If vast swathes of the population are thrown onto the scrapheap in a relatively short period of time it absolutely would come to that. The ruling class would be smashed (literally and figuratively) and you'll wake up in the morning to discover that our form of capitalism has ceased to exist.
Honestly, I feel worse for checkout girls locally - people are more often replaced by improvements to low hanging fruit, and not the emergence of apparently incomprehensively profound.
The truth is that we're impressed by this because it's magic and we don't know how magic - but it still getting way more magic really fucking fast.
Right now it's still and idiot if you're not telling it what to do. Hypnotic babble.
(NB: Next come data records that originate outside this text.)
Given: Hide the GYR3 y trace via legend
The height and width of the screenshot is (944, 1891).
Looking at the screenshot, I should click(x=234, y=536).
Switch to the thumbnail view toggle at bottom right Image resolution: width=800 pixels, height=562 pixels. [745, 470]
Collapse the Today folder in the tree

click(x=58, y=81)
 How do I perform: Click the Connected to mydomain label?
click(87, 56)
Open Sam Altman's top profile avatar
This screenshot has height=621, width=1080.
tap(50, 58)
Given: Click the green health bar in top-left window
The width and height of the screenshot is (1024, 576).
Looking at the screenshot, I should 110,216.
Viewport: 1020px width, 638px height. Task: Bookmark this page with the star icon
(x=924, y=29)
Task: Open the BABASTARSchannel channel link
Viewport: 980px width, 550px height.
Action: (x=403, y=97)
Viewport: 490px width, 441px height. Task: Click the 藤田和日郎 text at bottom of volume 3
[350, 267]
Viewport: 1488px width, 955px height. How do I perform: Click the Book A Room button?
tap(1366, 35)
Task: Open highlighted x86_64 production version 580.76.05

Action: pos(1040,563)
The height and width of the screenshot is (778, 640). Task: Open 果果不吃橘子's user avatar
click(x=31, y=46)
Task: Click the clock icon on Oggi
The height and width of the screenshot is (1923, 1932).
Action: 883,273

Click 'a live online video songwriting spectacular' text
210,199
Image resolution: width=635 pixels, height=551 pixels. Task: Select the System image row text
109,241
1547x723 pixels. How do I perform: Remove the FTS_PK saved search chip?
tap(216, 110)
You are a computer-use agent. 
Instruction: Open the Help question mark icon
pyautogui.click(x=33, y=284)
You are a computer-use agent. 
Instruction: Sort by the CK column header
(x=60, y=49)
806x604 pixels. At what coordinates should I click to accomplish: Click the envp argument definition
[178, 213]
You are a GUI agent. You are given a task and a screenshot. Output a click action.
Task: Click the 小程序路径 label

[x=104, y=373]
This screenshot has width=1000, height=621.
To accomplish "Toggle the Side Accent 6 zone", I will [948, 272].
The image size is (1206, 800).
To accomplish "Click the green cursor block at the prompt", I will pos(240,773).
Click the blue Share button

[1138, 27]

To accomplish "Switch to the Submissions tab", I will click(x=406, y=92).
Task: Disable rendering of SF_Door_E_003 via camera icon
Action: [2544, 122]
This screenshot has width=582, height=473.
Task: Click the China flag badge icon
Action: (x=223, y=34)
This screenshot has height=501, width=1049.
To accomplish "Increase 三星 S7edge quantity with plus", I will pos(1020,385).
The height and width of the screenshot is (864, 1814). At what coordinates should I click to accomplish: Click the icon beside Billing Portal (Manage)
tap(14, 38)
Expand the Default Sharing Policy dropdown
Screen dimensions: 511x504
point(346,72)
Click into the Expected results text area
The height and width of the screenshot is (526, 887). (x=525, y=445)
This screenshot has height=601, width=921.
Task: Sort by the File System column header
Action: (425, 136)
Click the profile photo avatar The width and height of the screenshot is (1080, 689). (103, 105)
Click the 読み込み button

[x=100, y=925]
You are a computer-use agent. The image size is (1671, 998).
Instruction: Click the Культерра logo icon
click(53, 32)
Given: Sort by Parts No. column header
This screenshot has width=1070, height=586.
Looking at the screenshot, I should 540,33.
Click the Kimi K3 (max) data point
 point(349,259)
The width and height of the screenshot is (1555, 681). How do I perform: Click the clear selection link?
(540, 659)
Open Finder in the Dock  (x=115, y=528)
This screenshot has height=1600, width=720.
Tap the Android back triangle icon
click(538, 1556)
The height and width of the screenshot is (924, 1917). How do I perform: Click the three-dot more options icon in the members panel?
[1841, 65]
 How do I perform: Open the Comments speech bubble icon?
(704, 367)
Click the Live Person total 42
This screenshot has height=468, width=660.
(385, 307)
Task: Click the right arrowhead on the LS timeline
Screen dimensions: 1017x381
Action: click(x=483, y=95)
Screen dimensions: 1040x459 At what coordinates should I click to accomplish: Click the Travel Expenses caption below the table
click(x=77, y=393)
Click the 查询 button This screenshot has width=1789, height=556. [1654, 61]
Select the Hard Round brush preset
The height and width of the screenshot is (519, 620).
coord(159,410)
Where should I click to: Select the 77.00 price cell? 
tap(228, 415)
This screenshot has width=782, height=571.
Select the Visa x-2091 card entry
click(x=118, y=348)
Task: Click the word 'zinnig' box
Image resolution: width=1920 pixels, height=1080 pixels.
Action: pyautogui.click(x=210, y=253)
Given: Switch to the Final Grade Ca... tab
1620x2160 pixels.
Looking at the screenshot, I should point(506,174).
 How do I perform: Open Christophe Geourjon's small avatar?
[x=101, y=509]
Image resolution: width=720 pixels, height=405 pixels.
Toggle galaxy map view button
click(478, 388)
(If you want to be scared or relieved feed it some time series stock data (if it's good it'll end up fighting itself, otherwise it's either stupid or a liar).)
There are some uses easy use cases for it - I really wouldn't mind a GPT bot replacing outsourced call centres.
Improvement of quality and an improvement in service, and no direct impact to the local economy.
Other than that, this all has the booming feel of every other damned tech buzz, can we just cool down on sensationalism and not try and imagine another multi-billion dollar sub-economy into existence?
We already did that with bitcoin, and now we're seeing the end of the magic trick; let's not do it again.
How about a calm objective and public analysis by under-excited experts before we start mining land that simply isn't there?
It made up a severe risk of death taking a very common medicine combo. It was super convincing, even giving information on how long to avoid taking them together. It was pure bullshit.
I think as much as hyping the benefits we need to hype the flaws and dangers.
If the public at large learn to trust these LLMs too quickly and deeply, that's a hard hole to dig out of. Skepticism in all information sources is a key critical thinking life skill.
That skill is harder to apply the more natural the information source seems and the more ambient the information.